### YOUR TASK
Retype the lines from the first one up to and including the line with "I want to click". Leave the pictures out of your copy.

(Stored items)
_ _ _
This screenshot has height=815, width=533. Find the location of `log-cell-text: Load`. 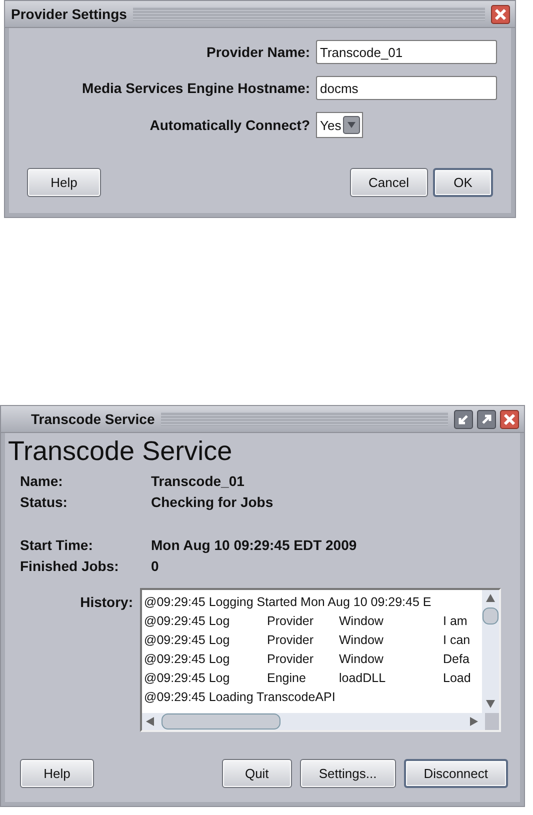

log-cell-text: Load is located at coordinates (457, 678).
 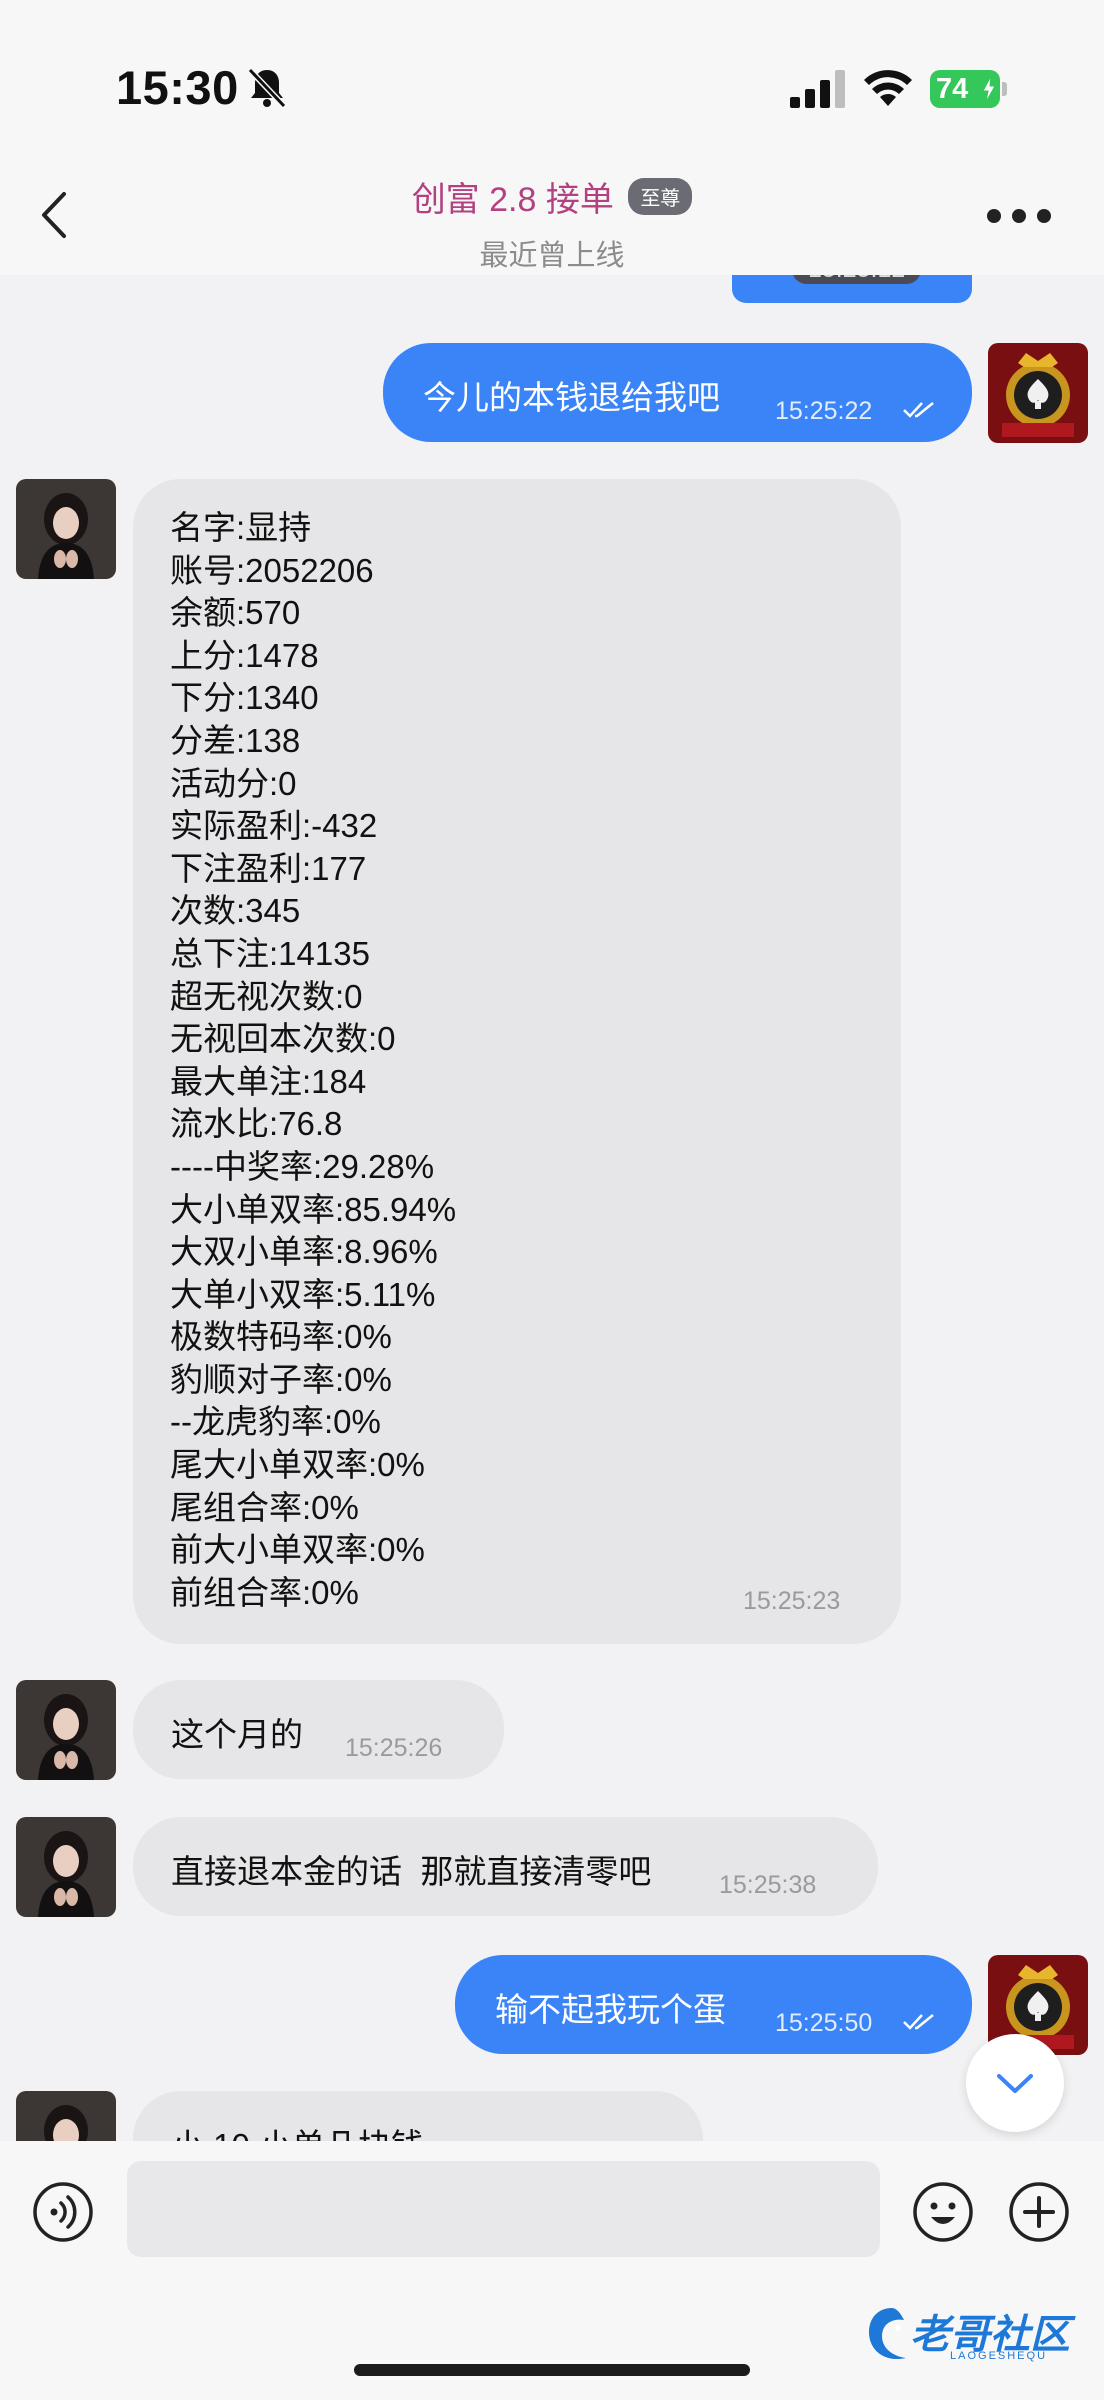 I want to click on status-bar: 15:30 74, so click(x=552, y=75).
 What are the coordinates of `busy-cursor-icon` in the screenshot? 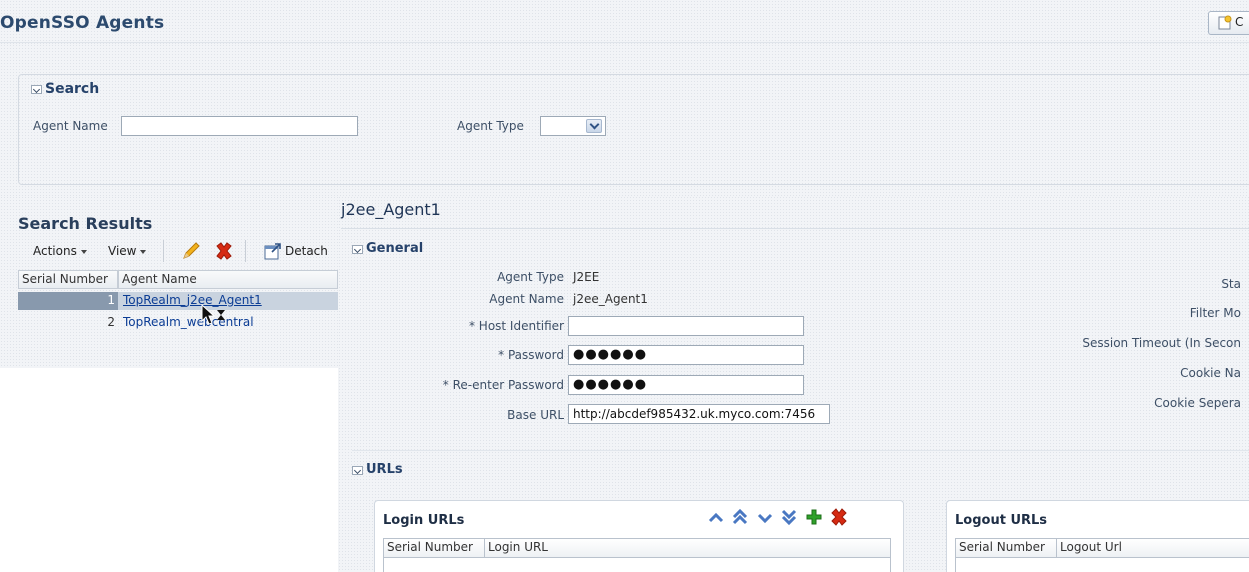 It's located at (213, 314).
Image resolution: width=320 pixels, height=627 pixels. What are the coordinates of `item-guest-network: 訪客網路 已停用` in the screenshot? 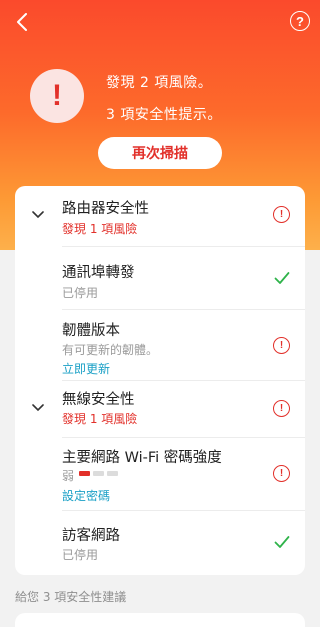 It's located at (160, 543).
_ _ _
### RESULT FOR THIS EXERCISE
This screenshot has height=815, width=533. Find the location of `log-cell-text: Load`. 

log-cell-text: Load is located at coordinates (457, 678).
  I want to click on status-bar: 15:30 74, so click(x=552, y=75).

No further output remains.